Work package 1

Use case: bladder cancer

What is bladder cancer?

Bladder cancer is defined as tumor development of the bladder lining and/or muscle. The risk for this type of cancer increases through contact with some chemical products, such as tobacco in cigarettes, and certain dyes and paints. In about 75% of the patients, the cancer appears to be non-muscle invasive upon first diagnosis. The primary treatment is through transurethral resection, or complete removal, of the tumor tissue.  However, in about 70% of the cases, the cancer will reoccur and in 15% of patients, it will progress into muscle invasive bladder cancer (Babjuk et al., 2019).


Why do we study bladder cancer in project ATHENA?

With a yearly incidence of about 2500 new cases in Belgium, bladder cancer is a commonly-diagnosed cancer type. Furthermore, it is accompanied with high mortality rates, with ca. 70% of patients not surviving past five years (Richters et al., 2020). In order to reduce the risk of recurrence and progression, patients with non-muscle invasive bladder cancer are monitored frequently, undergoing cystoscopy examination and cytology.
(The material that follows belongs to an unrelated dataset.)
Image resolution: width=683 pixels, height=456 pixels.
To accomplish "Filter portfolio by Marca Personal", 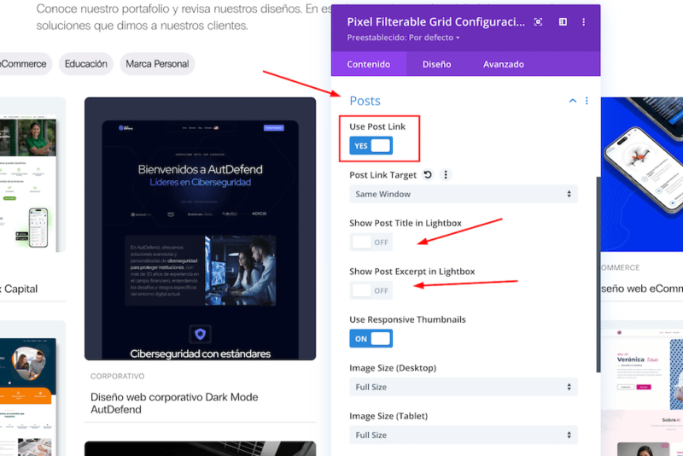I will [x=157, y=64].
The costs accompanying these types of diagnostics are very high (Babjuk et al., 2019).

Due to the high variability in bladder cancer development at the molecular level, it is hard to differentiate between patients who are more or less at risk for disease progression, simply based on clinical and pathological features. No accurate markers exist to differentiate between these patients in an early stage. Recently developed techniques based on next-generation sequencing have shown that there are different molecular subtypes of bladder cancer and that patients with different types also respond differently to treatment (Weinstein et al., 2014; Robertson et al., 2017; Lerner et al., 2016).

Project ATHENA aims to set up a multicenter platform to integrate relevant data from patients with non-muscle invasive bladder cancer. Information will include clinical and omics data, both collected preserving the patients’ privacy. Through state-of-the-art machine learning processes, our researchers will be able to link disease outcome and treatment response to certain biomarkers, which can then be used to improve early diagnosis and personalized treatment strategies.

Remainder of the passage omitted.